Report each line of the material below where the word "will" can be found.

──────────────────────────────

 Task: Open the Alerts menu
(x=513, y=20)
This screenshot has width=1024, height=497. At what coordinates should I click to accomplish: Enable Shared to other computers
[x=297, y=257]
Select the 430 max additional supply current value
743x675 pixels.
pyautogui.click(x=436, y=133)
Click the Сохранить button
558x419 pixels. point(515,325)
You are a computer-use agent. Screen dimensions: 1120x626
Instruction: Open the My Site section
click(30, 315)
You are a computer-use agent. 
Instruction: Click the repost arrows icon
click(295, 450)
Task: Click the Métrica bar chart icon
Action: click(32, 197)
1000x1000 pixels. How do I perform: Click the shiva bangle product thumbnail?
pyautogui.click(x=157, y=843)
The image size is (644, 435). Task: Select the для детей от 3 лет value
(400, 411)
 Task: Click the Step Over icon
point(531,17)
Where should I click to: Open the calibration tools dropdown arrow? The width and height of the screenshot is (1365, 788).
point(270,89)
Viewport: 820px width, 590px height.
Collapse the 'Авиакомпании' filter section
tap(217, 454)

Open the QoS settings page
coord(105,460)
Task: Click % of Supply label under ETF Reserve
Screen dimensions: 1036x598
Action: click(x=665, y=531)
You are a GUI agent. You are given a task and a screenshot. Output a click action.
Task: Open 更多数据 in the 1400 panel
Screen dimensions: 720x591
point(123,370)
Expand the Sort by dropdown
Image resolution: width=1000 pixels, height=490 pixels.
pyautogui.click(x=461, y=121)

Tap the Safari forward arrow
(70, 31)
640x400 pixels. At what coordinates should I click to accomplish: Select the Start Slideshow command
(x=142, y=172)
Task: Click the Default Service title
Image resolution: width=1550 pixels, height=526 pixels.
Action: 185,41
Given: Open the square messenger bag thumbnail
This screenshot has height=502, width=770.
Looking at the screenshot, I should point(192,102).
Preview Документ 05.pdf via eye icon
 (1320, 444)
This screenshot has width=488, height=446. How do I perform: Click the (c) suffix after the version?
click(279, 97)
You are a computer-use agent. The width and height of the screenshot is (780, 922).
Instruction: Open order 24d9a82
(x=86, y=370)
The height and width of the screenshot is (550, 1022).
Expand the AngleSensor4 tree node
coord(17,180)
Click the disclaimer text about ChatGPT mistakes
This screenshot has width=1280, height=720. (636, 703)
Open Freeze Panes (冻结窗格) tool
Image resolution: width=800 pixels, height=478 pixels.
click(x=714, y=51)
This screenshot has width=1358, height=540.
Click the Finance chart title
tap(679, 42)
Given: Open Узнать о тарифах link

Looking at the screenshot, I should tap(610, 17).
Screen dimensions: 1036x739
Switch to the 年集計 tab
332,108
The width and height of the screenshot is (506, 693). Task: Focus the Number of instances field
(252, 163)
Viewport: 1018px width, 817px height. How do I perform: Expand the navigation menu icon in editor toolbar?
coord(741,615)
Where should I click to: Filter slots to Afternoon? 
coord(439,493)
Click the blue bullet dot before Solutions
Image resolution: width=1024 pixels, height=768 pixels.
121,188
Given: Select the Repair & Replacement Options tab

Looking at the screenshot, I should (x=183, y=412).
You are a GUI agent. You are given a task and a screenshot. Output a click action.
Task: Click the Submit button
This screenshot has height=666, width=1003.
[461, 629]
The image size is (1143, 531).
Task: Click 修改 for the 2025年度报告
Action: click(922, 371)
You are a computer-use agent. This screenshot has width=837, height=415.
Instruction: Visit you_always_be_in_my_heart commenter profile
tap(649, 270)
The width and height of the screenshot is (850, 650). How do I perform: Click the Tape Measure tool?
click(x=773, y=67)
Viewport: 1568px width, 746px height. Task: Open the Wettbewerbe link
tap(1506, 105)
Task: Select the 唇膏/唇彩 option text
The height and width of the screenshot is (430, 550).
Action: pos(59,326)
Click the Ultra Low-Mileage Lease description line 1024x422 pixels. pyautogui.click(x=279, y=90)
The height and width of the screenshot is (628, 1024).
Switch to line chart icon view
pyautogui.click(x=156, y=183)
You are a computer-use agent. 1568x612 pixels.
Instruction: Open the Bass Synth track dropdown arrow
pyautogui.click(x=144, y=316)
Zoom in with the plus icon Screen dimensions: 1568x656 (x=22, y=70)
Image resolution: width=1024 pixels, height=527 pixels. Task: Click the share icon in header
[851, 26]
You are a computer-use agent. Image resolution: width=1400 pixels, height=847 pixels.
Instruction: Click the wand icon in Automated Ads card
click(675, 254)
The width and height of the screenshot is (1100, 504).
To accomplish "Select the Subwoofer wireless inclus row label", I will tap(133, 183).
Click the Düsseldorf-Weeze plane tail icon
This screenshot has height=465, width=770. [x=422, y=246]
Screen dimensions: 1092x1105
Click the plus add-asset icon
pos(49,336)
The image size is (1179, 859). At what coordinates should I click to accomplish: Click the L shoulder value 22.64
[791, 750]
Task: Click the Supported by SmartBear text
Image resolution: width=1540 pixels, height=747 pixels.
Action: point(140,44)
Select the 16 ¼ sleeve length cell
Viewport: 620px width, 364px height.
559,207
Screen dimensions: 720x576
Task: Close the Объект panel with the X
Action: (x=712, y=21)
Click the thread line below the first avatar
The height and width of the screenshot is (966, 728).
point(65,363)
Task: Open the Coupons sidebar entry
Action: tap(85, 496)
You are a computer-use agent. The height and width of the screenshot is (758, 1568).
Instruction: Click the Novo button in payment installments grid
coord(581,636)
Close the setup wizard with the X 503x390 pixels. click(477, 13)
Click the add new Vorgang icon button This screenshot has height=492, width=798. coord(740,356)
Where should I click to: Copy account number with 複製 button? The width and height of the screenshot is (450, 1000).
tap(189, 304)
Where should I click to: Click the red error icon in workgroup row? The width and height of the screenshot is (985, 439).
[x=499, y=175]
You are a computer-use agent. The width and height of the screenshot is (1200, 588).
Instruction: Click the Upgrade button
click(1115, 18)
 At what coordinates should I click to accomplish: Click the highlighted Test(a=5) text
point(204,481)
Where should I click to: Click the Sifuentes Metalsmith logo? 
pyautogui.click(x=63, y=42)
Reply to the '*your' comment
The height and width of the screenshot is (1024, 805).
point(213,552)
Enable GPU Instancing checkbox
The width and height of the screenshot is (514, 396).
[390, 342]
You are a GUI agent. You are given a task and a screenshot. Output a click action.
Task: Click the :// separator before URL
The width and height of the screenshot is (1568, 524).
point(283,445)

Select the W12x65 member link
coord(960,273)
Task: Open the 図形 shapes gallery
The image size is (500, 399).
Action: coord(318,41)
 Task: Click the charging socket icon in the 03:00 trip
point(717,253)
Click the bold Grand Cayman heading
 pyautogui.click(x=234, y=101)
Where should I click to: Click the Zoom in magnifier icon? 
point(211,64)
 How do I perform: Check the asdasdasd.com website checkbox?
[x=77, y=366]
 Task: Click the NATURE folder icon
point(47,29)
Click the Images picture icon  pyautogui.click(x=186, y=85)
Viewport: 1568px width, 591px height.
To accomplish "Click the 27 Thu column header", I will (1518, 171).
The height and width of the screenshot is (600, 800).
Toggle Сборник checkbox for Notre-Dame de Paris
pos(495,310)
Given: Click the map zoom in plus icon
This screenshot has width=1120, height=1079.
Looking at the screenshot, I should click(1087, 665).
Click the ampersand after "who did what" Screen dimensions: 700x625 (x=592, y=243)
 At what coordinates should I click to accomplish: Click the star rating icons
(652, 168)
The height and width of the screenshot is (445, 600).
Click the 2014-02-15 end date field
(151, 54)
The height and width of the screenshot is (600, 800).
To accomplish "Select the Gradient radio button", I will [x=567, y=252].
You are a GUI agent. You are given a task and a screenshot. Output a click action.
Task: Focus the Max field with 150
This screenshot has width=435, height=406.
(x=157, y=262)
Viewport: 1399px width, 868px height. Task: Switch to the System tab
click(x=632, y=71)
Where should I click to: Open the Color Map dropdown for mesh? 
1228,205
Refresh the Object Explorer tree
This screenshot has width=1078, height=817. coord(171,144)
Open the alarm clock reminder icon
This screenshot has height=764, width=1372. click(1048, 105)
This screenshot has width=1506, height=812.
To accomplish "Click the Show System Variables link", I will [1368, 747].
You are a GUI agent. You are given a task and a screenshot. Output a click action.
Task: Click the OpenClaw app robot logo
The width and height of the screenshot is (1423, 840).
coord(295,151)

──────────────────────────────

- Response for this exercise
To accomplish "Select the Subwoofer wireless inclus row label", I will tap(133, 183).
To accomplish "Click the 27 Thu column header", I will (1518, 171).
To accomplish "Select the Gradient radio button", I will [x=567, y=252].
To accomplish "Click the Show System Variables link", I will [1368, 747].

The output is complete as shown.